■ **WORK INSTRUCTION**: Go through the listing below and retype exactly the lines starting at the one with "Task: Choose the pink color swatch" and ending at the one with "This screenshot has width=1024, height=574.", skipping pictures.

■ **TASK INPUT**:
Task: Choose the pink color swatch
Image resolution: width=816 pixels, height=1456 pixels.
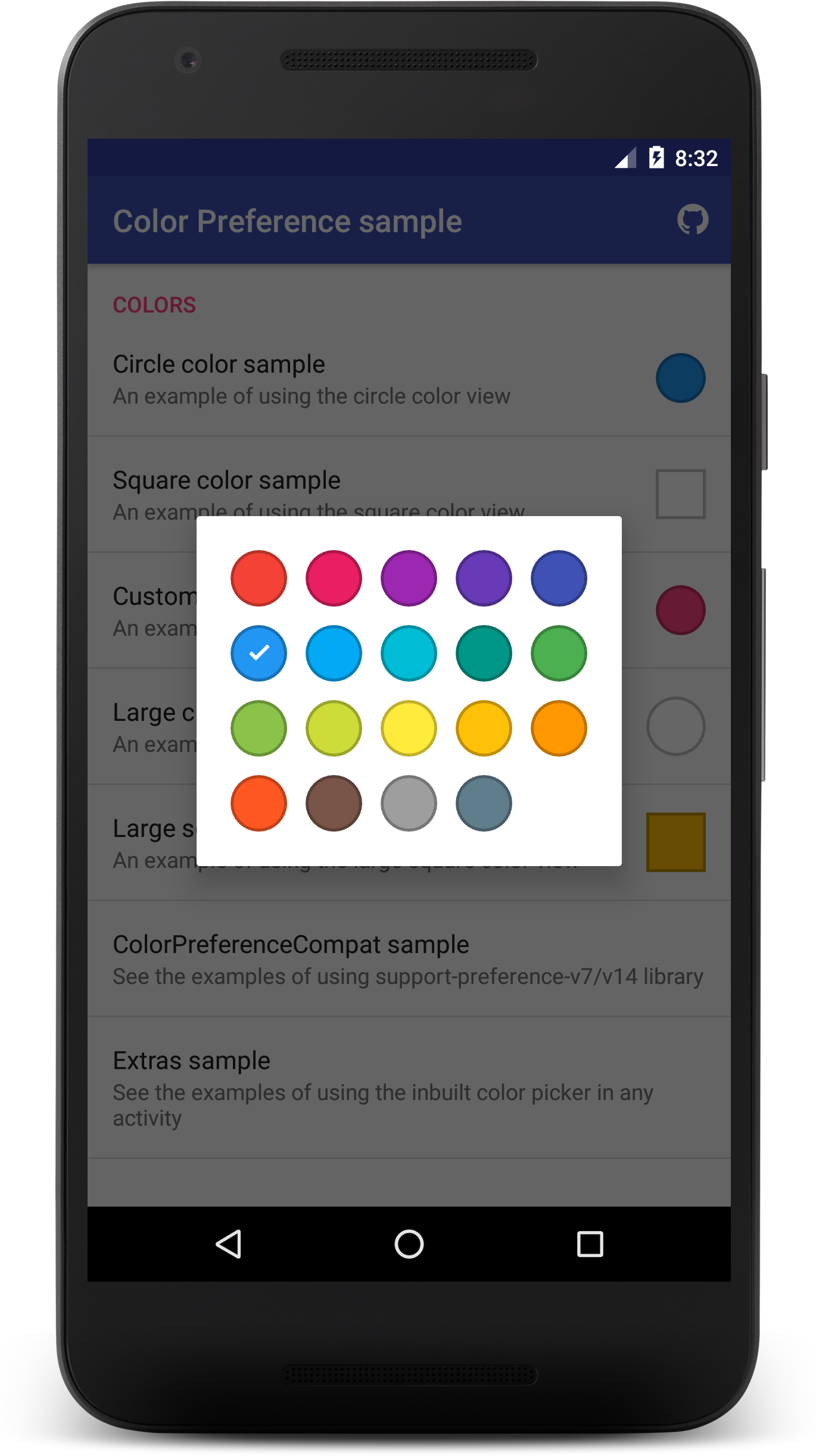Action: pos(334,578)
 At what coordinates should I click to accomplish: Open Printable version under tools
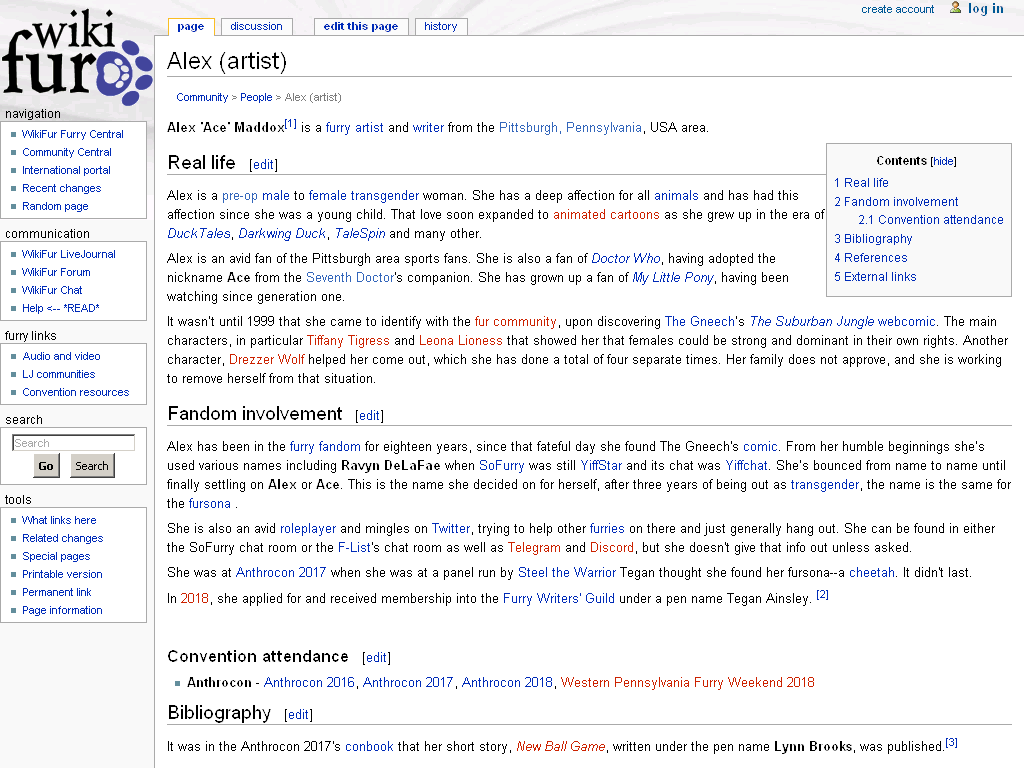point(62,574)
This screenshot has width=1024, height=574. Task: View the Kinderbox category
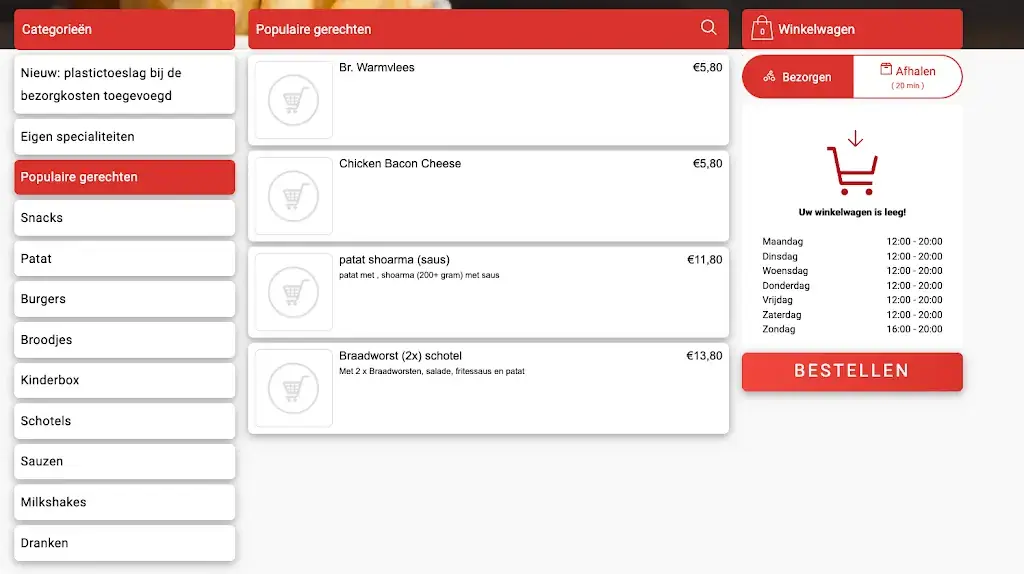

* * *

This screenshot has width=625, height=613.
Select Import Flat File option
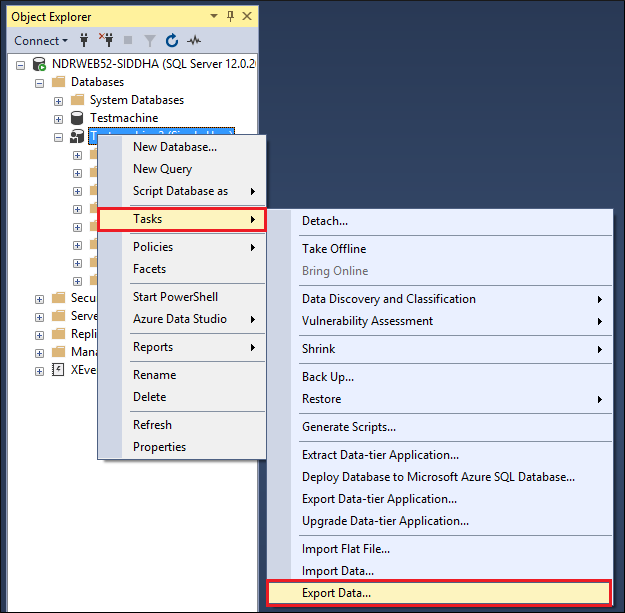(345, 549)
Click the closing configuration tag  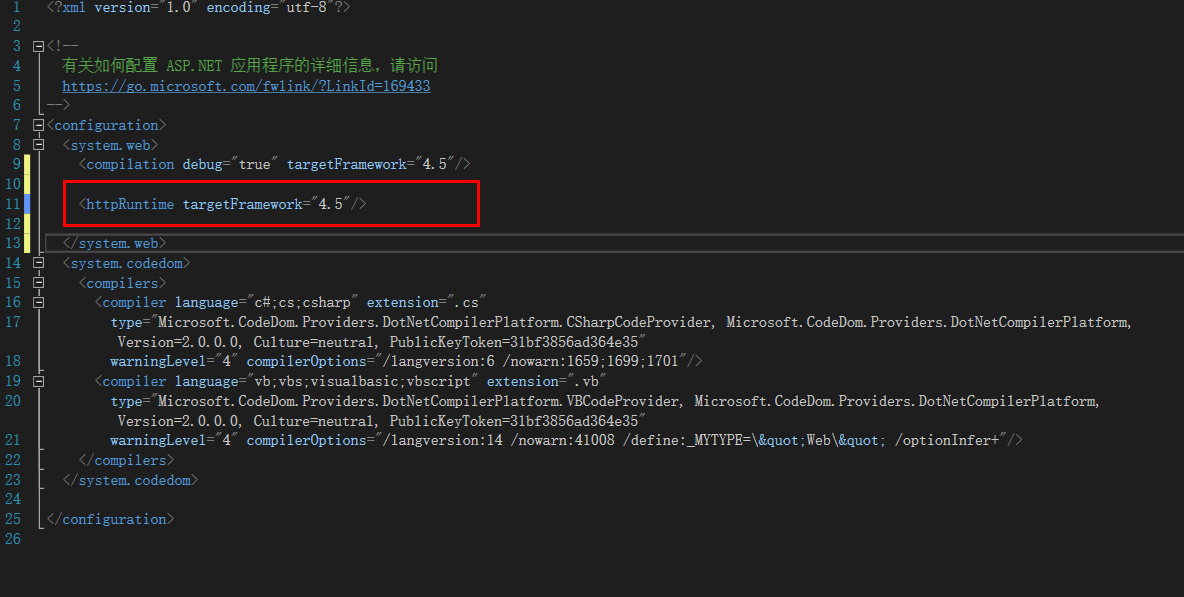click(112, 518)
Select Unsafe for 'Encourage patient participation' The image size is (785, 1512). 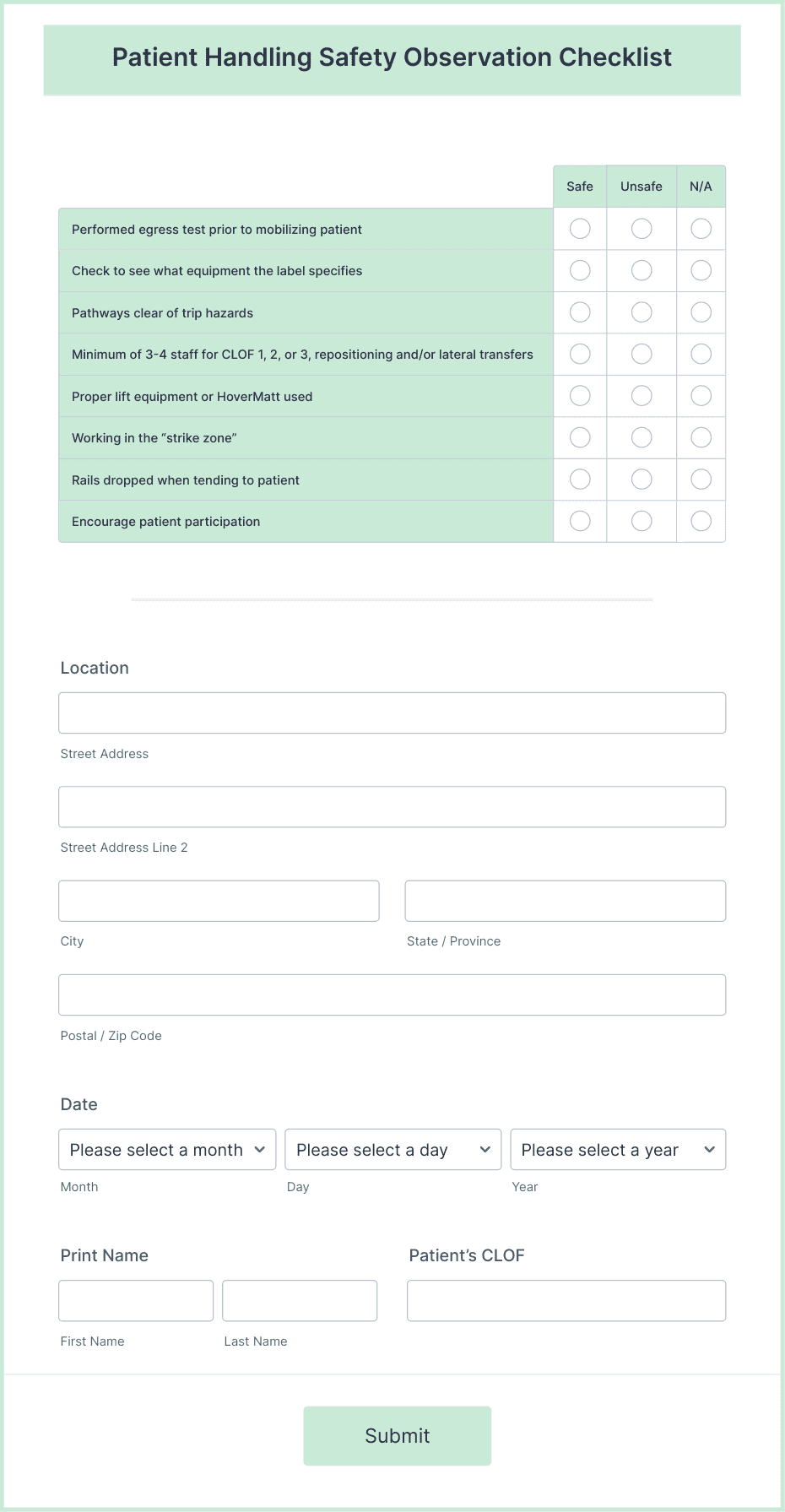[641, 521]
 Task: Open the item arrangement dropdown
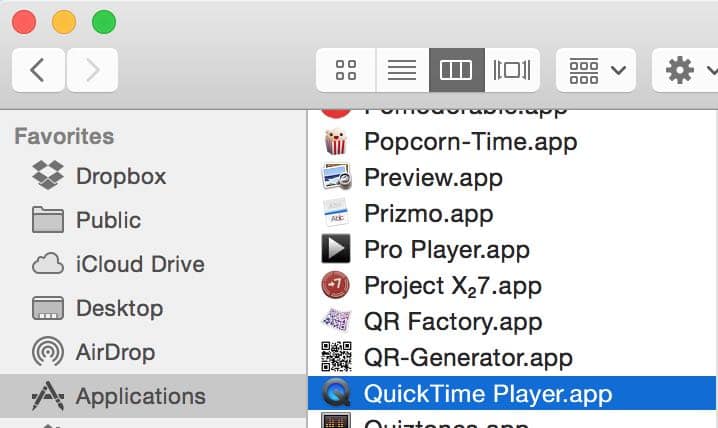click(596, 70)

■ **REPLY TO THE EXERCISE**:
Task: Choose the pink color swatch
Image resolution: width=816 pixels, height=1456 pixels.
Action: pos(334,578)
 At what coordinates should I click to accomplish: Open Printable version under tools
point(62,574)
This screenshot has width=1024, height=574. Task: View the Kinderbox category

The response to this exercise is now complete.